Dialógos entre advogados e clientes no parlatório do presídio de Catanduvas (PR) também foram monitorados. As gravações de áudio e vídeo, autorizadas pela Justiça, foram justificadas pelo grau de periculosidade dos presos da unidade, muitos deles chefes de organizações criminosas. Na ocasião, a OAB-PR criticou a medida e pediu soluções para proteger os direitos dos profissionais.

Em 2010, o Conselho Nacional de Justiça listava um total de 10,5 mil interceptações telefônicas em todo o país. Em 2013, outro levantando oficial, dessa vez pelo Conselho Nacional do Ministério Público, contabilizava 16 mil grampos em investigados feitos só pelos MPs, sem contar os feitos só pela polícia.

Leia a nota de repúdio da OAB-SP:

A Seção São Paulo da Ordem dos Advogados do Brasil, por sua diretoria, a diretoria da Subseção de Ribeirão Preto, os Conselheiros Secionais, os presidentes e diretores das Subseções de todo o estado, os presidentes e membros dos Conselhos de Prerrogativas, Estadual e Regionais, e os Coordenadores e membros das Coordenadorias de Prerrogativas de São Paulo, as advogadas e os advogados, todos presentes no I Encontro Estadual de Prerrogativas da Advocacia, em Ribeirão Preto (21/07/2017), deliberaram por aclamação repudiar publicamente a indevida interceptação e consequente veiculação pública de conversa sigilosa entre advogado e seu cliente, protegida constitucionalmente e por Lei Federal.

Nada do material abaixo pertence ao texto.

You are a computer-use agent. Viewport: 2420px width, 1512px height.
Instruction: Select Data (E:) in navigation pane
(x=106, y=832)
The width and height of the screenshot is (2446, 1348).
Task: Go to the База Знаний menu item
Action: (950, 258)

A afiliada da Rede Globo de Televisão (EPTV), no município, na data de ontem, e a rádio CBN local, hoje, noticiaram trechos de diálogo mantido por telefone entre o advogado Heráclito Antonio Mossin e seu constituinte – que também é advogado –, cuja gravação já representou grave inobservância à Constituição Federal e à Lei nº 8.906/94 que assegura ao advogado a inviolabilidade das comunicações telefônicas e dá guarida ao sigilo profissional do conteúdo de seus diálogos.

Mais grave, ainda, é o fato dessa indevida interceptação vir a público, devassando o sigilo profissional que é um dos principais alicerces das prerrogativas da advocacia, que representa, em essência, o sagrado direito de defesa do cidadão.

A ofensa assim materializada com a divulgação por órgão de imprensa representa intolerável ataque à cidadania, o que é inadmissível. A proteção profissional concedida ao advogado, aliás, é tutelada em nível constitucional, como também ocorre com profissionais da imprensa, quanto ao sigilo da fonte.

Por tais razões, a interceptação telefônica entre cliente e advogado (que não era investigado) é intolerável em um Estado Democrático e de Direito, e a OAB-SP vem apresentar a manifestação pública de repúdio, com o encaminhamento à Comissão de Prerrogativas para as providências cabíveis."

Marcos da Costa
Presidente da OAB SP

Diretoria da OAB SP

Domingos Stocco
Presidente da Subseção de Ribeirão Preto

Diretoria da OAB RP

Comissão de Prerrogativas e Conselhos Regionais de Prerrogativas".